Jess had always considered herself a logical person. She’d grieved for and survived the realisation it was unlikely she would ever grace the stage again as a singer; she’d adapted and moved and flowed with life as best she could, had thought she was doing all right. Making the best of – no, making themostof the opportunities which came her way. But what on earth had she been thinking this time? How had she allowed herself to fall in love with Sebastian? With the whole of Kirkshield, in fact. What had possessed her? Had she really thought she would be enough for him? He was a fuckingearl, for crying out loud. And who was she? A nobody, that was who, pretending she belonged here.

Maybe it would be better to pull the plug on the whole thing now, rather than to suffer the indignity of him doing it later. By the looks of the way he was hugging Catriona, Jess wondered how much later the ‘later’ might be. She’d been living in a bubble, and it was possible the bubble had just burst.

Jess set off, ignoring Digby’s protests at the snow. She stomped her way down towards the village and out beyond, taking a new direction along a track she’d never walked before. The symbolism seemed apt.

Sebastian couldn’t believe he’d forgotten to tell anyone – Jess especially – about Catriona’s call. He supposed it was a reflection on how focused he was on Jess, but there really was no excuse. Seeing Catriona again sent a flurry of different emotions through him, some of them difficult to navigate. He would be lying if he pretended otherwise.

And there was no doubting Catriona looked amazing. In the last decade she’d grown from a beautiful girl into a sensational woman, long-limbed and easy in her own skin.
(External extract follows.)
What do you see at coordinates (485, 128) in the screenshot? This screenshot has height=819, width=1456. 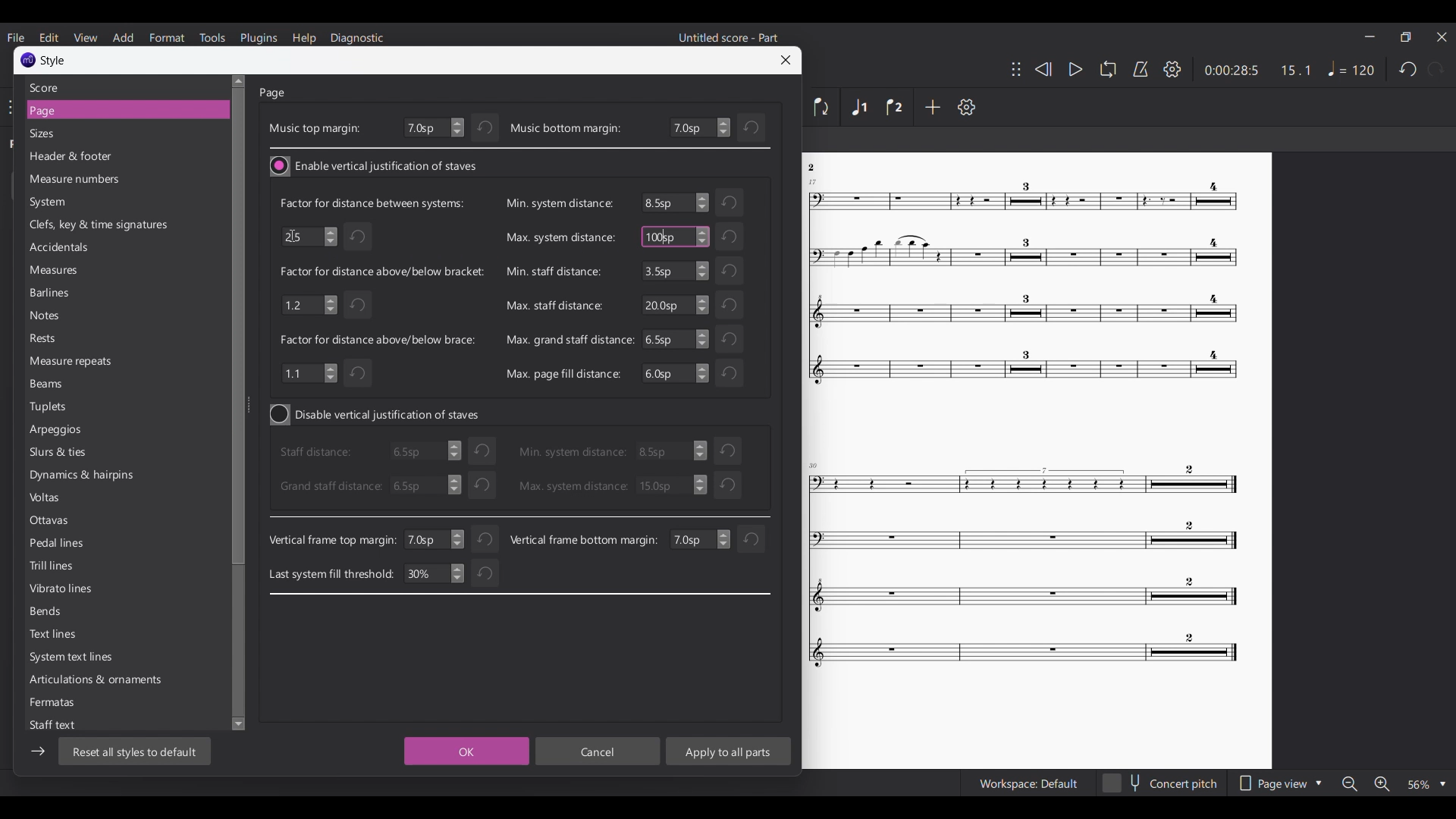 I see `Undo` at bounding box center [485, 128].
‘You look well,’ she said. ‘It’s been far too long, Sebastian.’

‘It has. You’re looking wonderful, Catriona. And your partner – is he spending Christmas at Kirkshield, too?’

‘His shift patterns didn’t fit. I hate being away from him, but it’s been too long since I saw my parents. He’ll be here for Hogmanay, though. He’s going to ask my dad’s permission before he pops the question.’ She grinned. ‘Ridiculous, really. I told him nobody does any of that stuff anymore, but he’s determined to do it right. And I want the wedding to be here, in the village, so …’

As the rest of the family surrounded her, and someone passed her a glass of champagne, Sebastian took a step away, both physically and emotionally. Catriona was getting married. He couldn’t be anything but pleased for her.

Back then, they’d been playing at being grown-up, without any of the autonomy required to follow through. They were two teenagers unaware that their interactions would shape the trajectory of both their lives, unaware of the outside forces preparing to bear down on their fledgling emotions. Catriona, and what Sebastian had experienced as a result of their relationship, still sat at the very foundation of what made Sebastian the man he was. As did the reason for their break-up. At the time, the full horror of what his father had told him was enough to send Sebastian spiralling. That Henry had been having an affair with Kitty McAllister when Catriona had been conceived, and there was no way to tell for sure who was her true father, had left Sebastian panicked at the thought that he might have been sleeping with his own half-sister.

With hindsight, and with the knowledge of the poisonous lies his father had been feeding Olivia, Sebastian supposed the doubt over Catriona’s parentage could be nothing more than another web of deceit, spun to create discord and to ruin anyone else’s shot at happiness.

But as he joined in with the general conversation, the chatter about Catriona’s job in Aberdeen, the health of her parents, the state of the roads as winter closed in, Sebastian realised it was far too late to dive back into the cesspool of the past. And more than that, the past was just that. The past.